----- Source excerpt -----

Cost benefit analysis

Over a 20 year period the net cost benefit of the UK Government’s renewable energy policy is negative.   This could be improved if local hydrogen storage is introduced with the following benefits:

  • improved efficiency as supply matches demand
  • the need for fossil fuel back-up is removed
  • lower carbon emissions
  • less investment in infrastructure costs
  • reduced stress to the system as ramping up and down is minimized
  • grid stability and continued freedom from blackouts
  • community, business and individual self-sufficiency

Renewable energy storage incentive (RESI)

However, further technical improvements and cost reductions are necessary to make wind power with hydrogen storage more viable and competitive against diesel generators.  For this reason there is a strong argument for fostering a distributed renewable system which generates, stores and utilizes green energy at the point of use.  As with other immature renewable technologies, initial financial incentives will be required to help cover the cost of systems of renewable energy plus storage.   Alongside Feed in Tariffs for renewable energy, it is proposed that there should be a Renewable Energy Storage Incentive (RESI), which would offer huge potential benefits to the operational effectiveness of the grid.  The value of storage from the commercial point of view is illustrated when at times of peak demand the electricity price can jump in half an hour from around £35 per megawatt hour (MWh) up to £140.   There is little to be gained if homes export electricity to the grid at times when availability is high and demand is low.   Energy storage would address this by mopping up intermittency in the form of a clean fuel consumed at household level.  The Government should add a 10p tariff for storing green electricity to the present FIT rates, as renewable storage will reduce rather than increase fuel bills.

The Department of Energy and Climate Change (DECC) has published their Low Carbon Transition Plan, which recognizes the problem of back-up power for intermittent renewable energy but does not solve it. There is also likely to be an energy gap from 2017 as oil, coal and nuclear plants close down, even if wind power meets its targets. Biomass power plants are not the answer as they could cause significant pollution in urban areas and mis-spent Government subsidies on biofuels have encouraged the cultivation of non-sustainable crops, they have driven deforestation and caused rises in food prices. Local renewable energy storage is the only viable way both to slash UK carbon emissions in the short term and to meet strict renewable targets. The mismatch between electricity supply and demand occurs with high peaks for a few hours per day and particularly at weekends.  The peaks can be reduced by demand side management, but are best dealt with locally through the use of energy storage.

British policy lead

One British company is taking the lead with hydrogen for transport.  Yorkshire-based ITM Power is developing a hydrogen infrastructure for transport operators and has a demonstration home powered by hydrogen at its factory. They are working with the global wind turbine manufacturer, Vestas, which is aiming to generate the most sustainable return on wind for their customers. The electricity industry is extremely conservative and is reluctant to take on the risk of developing new technologies, so the Government should encourage the energy storage sector in the same way as it has done with the Renewable Obligation Certificates.   The UK currently has less than a 5% share of the global market for green technology – less than Japan, France, Germany, Spain or the US.  Analysis of R & D investment indicates that UK companies invest less in R & D regardless of their size as compared to their G8 competitors.

----- Supplied entries -----

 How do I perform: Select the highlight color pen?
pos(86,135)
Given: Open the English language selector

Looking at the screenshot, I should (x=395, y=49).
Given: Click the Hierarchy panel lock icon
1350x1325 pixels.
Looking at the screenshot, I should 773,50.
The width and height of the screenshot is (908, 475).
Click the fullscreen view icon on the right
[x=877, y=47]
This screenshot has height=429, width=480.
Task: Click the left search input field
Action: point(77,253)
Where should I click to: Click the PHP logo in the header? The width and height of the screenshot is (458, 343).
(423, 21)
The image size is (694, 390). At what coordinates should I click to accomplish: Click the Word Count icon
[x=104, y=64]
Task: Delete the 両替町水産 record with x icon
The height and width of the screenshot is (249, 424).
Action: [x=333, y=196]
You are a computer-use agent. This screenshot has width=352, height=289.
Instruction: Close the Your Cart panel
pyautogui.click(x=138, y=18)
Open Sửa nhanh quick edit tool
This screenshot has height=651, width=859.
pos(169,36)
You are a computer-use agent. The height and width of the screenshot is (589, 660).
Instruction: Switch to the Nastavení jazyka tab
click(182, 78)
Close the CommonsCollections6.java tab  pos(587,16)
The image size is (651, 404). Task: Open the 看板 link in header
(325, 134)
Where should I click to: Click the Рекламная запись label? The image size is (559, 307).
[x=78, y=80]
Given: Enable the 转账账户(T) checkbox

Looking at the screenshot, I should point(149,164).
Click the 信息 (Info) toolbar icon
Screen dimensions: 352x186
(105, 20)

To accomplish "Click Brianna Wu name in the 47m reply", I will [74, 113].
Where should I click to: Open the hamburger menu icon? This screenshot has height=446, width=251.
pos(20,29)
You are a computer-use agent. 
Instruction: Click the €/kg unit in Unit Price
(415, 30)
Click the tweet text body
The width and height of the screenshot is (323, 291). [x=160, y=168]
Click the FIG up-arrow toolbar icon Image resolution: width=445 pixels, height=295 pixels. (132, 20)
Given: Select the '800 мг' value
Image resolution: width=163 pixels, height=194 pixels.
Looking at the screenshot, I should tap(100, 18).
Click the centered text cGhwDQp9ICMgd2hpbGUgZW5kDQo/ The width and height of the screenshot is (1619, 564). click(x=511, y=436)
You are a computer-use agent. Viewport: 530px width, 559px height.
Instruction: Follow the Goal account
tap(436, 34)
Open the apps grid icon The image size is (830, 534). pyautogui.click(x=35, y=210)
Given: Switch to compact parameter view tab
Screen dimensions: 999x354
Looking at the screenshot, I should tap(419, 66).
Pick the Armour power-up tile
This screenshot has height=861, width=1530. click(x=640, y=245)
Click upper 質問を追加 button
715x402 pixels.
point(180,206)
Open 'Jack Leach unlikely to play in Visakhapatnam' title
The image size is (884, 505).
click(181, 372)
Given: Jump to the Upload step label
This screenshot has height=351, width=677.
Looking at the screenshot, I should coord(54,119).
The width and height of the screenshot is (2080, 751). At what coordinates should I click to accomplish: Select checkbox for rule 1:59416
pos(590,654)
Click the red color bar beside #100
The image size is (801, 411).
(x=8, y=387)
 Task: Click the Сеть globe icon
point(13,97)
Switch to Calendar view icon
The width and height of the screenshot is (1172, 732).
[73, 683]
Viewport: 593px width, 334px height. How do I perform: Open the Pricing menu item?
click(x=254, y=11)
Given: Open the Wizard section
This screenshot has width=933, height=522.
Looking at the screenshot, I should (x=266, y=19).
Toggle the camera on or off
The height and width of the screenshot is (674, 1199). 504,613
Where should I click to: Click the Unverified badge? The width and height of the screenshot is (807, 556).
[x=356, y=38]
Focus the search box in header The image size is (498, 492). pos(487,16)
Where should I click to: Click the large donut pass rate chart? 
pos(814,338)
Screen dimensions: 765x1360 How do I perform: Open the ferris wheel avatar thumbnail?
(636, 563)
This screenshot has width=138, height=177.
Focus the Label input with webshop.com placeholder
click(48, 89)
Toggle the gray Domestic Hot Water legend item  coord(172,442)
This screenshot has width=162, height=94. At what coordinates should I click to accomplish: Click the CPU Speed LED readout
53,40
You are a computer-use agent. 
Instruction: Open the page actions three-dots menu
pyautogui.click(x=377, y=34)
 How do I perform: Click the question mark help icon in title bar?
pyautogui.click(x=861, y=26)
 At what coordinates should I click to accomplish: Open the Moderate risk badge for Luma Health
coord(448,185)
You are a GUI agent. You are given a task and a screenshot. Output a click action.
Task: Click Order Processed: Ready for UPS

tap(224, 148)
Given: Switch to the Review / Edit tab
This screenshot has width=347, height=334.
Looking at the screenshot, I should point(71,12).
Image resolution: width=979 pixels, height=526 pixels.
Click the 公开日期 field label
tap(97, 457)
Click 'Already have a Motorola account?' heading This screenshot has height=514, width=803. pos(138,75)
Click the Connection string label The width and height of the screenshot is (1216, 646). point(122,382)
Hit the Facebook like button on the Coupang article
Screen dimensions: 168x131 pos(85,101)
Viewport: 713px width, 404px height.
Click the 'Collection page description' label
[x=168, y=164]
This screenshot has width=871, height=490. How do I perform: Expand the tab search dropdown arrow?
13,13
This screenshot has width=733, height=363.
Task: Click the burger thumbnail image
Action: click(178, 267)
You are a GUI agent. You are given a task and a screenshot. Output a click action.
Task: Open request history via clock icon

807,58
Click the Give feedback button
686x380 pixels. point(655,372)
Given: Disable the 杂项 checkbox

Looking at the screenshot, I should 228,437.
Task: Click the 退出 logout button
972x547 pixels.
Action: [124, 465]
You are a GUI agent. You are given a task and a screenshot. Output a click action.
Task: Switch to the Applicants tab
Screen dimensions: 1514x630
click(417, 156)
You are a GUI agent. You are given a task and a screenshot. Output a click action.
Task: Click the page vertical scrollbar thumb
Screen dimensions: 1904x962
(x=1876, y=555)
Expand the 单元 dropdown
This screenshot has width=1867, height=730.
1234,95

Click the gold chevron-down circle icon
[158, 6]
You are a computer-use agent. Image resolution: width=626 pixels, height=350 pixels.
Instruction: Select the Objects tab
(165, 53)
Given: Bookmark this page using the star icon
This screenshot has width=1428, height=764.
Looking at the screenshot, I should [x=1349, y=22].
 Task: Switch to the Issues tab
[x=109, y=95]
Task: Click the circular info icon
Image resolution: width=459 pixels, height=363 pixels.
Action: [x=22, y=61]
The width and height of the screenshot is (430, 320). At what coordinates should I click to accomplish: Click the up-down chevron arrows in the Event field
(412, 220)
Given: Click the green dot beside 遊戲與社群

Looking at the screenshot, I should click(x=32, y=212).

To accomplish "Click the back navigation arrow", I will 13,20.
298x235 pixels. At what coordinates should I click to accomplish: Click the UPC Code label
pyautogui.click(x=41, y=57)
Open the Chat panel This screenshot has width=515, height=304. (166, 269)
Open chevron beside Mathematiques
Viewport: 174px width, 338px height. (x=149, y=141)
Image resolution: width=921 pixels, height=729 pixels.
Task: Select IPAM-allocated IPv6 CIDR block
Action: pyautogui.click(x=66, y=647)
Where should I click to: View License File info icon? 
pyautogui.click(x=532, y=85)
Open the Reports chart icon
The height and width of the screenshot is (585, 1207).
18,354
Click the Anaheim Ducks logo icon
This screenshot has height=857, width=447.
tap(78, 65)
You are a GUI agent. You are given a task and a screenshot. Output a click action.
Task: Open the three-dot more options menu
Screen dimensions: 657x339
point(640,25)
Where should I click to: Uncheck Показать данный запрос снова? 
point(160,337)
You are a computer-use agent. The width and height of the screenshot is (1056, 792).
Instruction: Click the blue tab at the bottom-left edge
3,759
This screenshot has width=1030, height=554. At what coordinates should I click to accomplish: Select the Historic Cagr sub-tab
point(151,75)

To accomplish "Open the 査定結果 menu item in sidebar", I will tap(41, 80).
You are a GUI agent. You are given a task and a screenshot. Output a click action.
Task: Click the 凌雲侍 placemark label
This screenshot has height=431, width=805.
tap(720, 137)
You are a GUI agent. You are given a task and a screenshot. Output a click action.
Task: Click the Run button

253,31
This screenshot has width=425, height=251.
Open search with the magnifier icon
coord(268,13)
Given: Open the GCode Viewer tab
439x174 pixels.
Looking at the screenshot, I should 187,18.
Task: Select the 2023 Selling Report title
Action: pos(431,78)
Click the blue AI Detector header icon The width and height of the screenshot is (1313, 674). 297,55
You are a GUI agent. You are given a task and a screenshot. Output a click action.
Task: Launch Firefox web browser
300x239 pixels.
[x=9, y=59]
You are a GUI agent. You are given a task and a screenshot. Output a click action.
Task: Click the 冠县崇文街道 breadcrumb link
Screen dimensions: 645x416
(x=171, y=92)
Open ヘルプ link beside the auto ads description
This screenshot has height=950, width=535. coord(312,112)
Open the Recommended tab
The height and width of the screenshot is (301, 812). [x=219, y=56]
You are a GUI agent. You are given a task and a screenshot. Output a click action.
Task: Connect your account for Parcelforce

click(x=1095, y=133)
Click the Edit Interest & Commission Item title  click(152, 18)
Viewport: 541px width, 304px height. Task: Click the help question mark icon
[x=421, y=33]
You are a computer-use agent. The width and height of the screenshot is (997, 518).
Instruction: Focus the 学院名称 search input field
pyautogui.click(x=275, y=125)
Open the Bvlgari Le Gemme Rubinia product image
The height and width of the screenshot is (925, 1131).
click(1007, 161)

-----

- **What you need to do**:
1. Answer these questions from the excerpt on renewable energy storage.
(a) To what price can electricity jump at times of peak demand?
(b) What tariff should the Government add to the present FIT rates for storing green electricity?
(c) Where is ITM Power based?
2. Give the lines of the records from the line holding "Where should I click to: Click the Unverified" through the line holding "tap(224, 148)", inclusive, as a JSON list of strings with one string per line and blank lines left out.

- **Expected outputs**:
1.
(a) £140 per megawatt hour (MWh), up from around £35 within half an hour.
(b) A 10p tariff.
(c) Yorkshire.

2.
[
  "Where should I click to: Click the Unverified badge? The width and height of the screenshot is (807, 556).",
  "[x=356, y=38]",
  "Focus the search box in header The image size is (498, 492). pos(487,16)",
  "Where should I click to: Click the large donut pass rate chart? ",
  "pos(814,338)",
  "Screen dimensions: 765x1360 How do I perform: Open the ferris wheel avatar thumbnail?",
  "(636, 563)",
  "This screenshot has width=138, height=177.",
  "Focus the Label input with webshop.com placeholder",
  "click(48, 89)",
  "Toggle the gray Domestic Hot Water legend item  coord(172,442)",
  "This screenshot has width=162, height=94. At what coordinates should I click to accomplish: Click the CPU Speed LED readout",
  "53,40",
  "You are a computer-use agent. ",
  "Instruction: Open the page actions three-dots menu",
  "pyautogui.click(x=377, y=34)",
  " How do I perform: Click the question mark help icon in title bar?",
  "pyautogui.click(x=861, y=26)",
  " At what coordinates should I click to accomplish: Open the Moderate risk badge for Luma Health",
  "coord(448,185)",
  "You are a GUI agent. You are given a task and a screenshot. Output a click action.",
  "Task: Click Order Processed: Ready for UPS",
  "tap(224, 148)"
]